Task objective = Restate the full set of records exactly, without adding or dropping a word.

== Study material

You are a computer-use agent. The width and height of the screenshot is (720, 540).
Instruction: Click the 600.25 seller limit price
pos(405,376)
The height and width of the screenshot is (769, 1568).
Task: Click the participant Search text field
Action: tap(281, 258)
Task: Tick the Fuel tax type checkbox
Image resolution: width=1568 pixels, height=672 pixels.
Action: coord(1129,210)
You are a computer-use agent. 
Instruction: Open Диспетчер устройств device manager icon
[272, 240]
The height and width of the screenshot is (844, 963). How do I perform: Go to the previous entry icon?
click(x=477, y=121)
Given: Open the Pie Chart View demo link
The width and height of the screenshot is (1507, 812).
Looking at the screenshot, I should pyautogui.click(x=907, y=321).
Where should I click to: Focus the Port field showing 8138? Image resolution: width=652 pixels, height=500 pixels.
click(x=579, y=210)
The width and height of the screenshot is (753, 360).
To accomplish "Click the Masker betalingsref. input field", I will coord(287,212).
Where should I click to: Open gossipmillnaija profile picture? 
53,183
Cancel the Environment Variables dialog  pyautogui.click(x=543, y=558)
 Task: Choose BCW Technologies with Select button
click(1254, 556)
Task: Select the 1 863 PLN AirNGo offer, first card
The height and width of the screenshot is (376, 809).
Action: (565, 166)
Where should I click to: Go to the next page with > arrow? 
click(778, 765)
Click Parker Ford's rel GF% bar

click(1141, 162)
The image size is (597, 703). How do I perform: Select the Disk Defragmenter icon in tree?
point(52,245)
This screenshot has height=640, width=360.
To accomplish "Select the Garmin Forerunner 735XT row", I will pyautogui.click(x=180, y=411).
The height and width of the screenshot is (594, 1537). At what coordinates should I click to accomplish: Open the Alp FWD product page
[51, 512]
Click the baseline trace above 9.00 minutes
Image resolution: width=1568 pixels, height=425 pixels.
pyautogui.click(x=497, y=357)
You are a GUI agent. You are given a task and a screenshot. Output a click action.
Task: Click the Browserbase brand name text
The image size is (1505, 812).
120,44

====

Answer to this exercise =
You are a computer-use agent. The width and height of the screenshot is (720, 540).
Instruction: Click the 600.25 seller limit price
pos(405,376)
The height and width of the screenshot is (769, 1568).
Task: Click the participant Search text field
Action: tap(281, 258)
Task: Tick the Fuel tax type checkbox
Image resolution: width=1568 pixels, height=672 pixels.
Action: coord(1129,210)
You are a computer-use agent. 
Instruction: Open Диспетчер устройств device manager icon
[272, 240]
The height and width of the screenshot is (844, 963). How do I perform: Go to the previous entry icon?
click(x=477, y=121)
Given: Open the Pie Chart View demo link
The width and height of the screenshot is (1507, 812).
Looking at the screenshot, I should pyautogui.click(x=907, y=321).
Where should I click to: Focus the Port field showing 8138? Image resolution: width=652 pixels, height=500 pixels.
click(x=579, y=210)
The width and height of the screenshot is (753, 360).
To accomplish "Click the Masker betalingsref. input field", I will coord(287,212).
Where should I click to: Open gossipmillnaija profile picture? 
53,183
Cancel the Environment Variables dialog  pyautogui.click(x=543, y=558)
 Task: Choose BCW Technologies with Select button
click(1254, 556)
Task: Select the 1 863 PLN AirNGo offer, first card
The height and width of the screenshot is (376, 809).
Action: (565, 166)
Where should I click to: Go to the next page with > arrow? 
click(778, 765)
Click Parker Ford's rel GF% bar

click(1141, 162)
The image size is (597, 703). How do I perform: Select the Disk Defragmenter icon in tree?
point(52,245)
This screenshot has height=640, width=360.
To accomplish "Select the Garmin Forerunner 735XT row", I will pyautogui.click(x=180, y=411).
The height and width of the screenshot is (594, 1537). At what coordinates should I click to accomplish: Open the Alp FWD product page
[51, 512]
Click the baseline trace above 9.00 minutes
Image resolution: width=1568 pixels, height=425 pixels.
pyautogui.click(x=497, y=357)
You are a GUI agent. You are given a task and a screenshot. Output a click action.
Task: Click the Browserbase brand name text
The image size is (1505, 812).
120,44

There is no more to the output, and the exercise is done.